Exiger de l’État, en matière de respect, celui de nos libertés individuelles, c’est donc trop demander, et elles passent à la trappe au nom d’un prétendu « intérêt général » – autre formule ambigüe. Et dans cette formule se joue – contre nous – quelque chose d’essentiel. L’intérêt général est bien celui du groupe, pas des individus qui le composent, et c’est pourquoi je m’en défie. Trop souvent l’intérêt de la société, du pays, de la patrie s’oppose totalement aux intérêts des gens ; de ces gens que l’État qui, par nature, méconnait les individus pour s’intéresser aux catégories, ne peut évidemment connaître dans leur singularité. C’est pourquoi, nous ne pouvons demander à l’État de respecter notre dignité, mais seulement qu’il préserve nos libertés individuelles, ce qui serait la meilleure façon de respecter notre dignité.

Mais prenons une image simple, au risque d’être accuser de céder à la facilité rhétorique.
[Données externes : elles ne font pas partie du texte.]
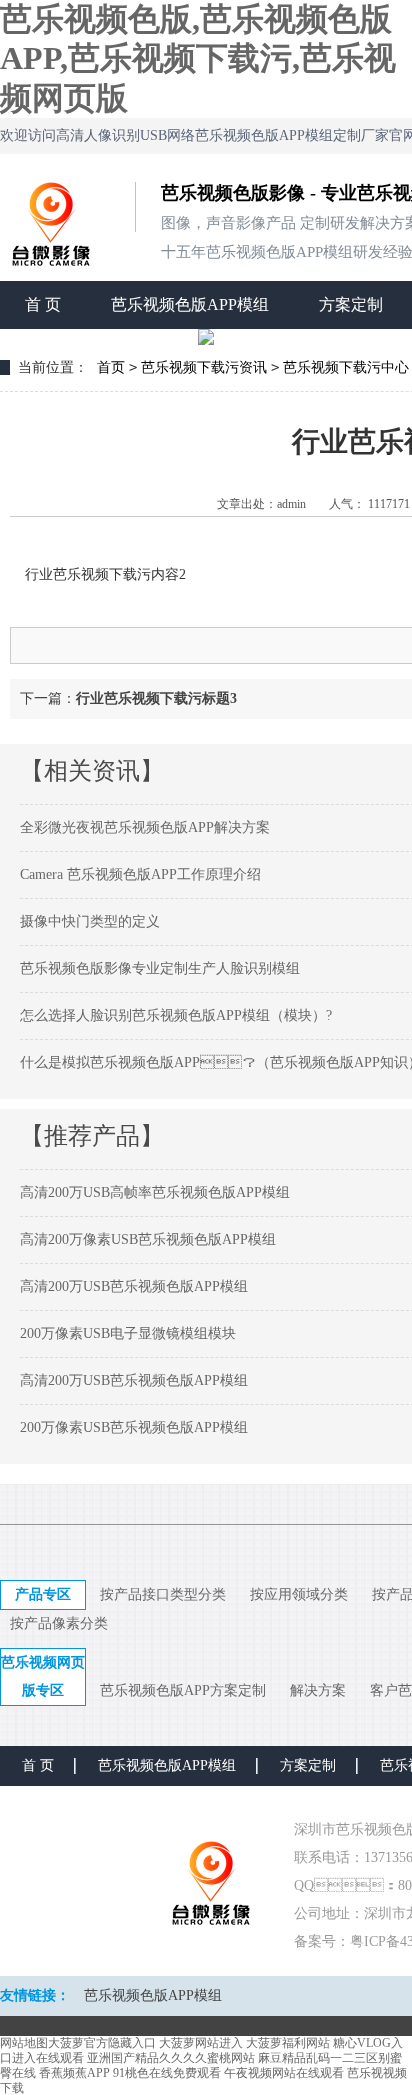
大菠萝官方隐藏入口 (102, 2043)
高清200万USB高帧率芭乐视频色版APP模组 (155, 1192)
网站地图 (24, 2043)
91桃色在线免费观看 (167, 2073)
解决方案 (318, 1690)
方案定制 (351, 304)
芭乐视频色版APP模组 (190, 304)
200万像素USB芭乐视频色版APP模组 (134, 1427)
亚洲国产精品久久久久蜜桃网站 (171, 2058)
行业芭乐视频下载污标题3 (156, 698)
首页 (111, 367)
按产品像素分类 (59, 1623)
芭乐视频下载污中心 (346, 367)
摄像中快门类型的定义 (90, 921)
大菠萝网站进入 (201, 2043)
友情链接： (35, 1995)
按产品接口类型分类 (163, 1594)
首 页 (43, 304)
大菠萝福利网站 (288, 2043)
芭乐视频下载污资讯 (204, 367)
Les prétendus citoyens occidentaux sont des animaux de rente ; et ils sont domestiqués, exploités par une oligarchie et gardés par sa police qui a donc pour missions : en premier lieu de garder le troupeau et de dresser ses individus, en second lieu de protéger le système, enfin de participer très directement à l’exploitation de ce troupeau – par exemple, par la perception des taxes et amendes. Qu’en est-il alors de l’intérêt du troupeau et de celui de chaque animal qui le compose ? Le troupeau peut être en bonne santé, prospère et docile, correctement nourri. Il n’empêche que toutes les bêtes sont destinées à finir à l’étal du boucher.

 

La question des libertés est pour moi la seule qui vaille, avec, évidemment, la question d’une  répartition équitable du pouvoir et de la richesse ; et, tirant ma réflexion sur le concept de « dignité humaine », sur la valeur « respect », sur le rôle de cette bête noire que je qualifie de « mal nécessaire », je veux prolonger ce court propos estival par une incise sur la notion de liberté.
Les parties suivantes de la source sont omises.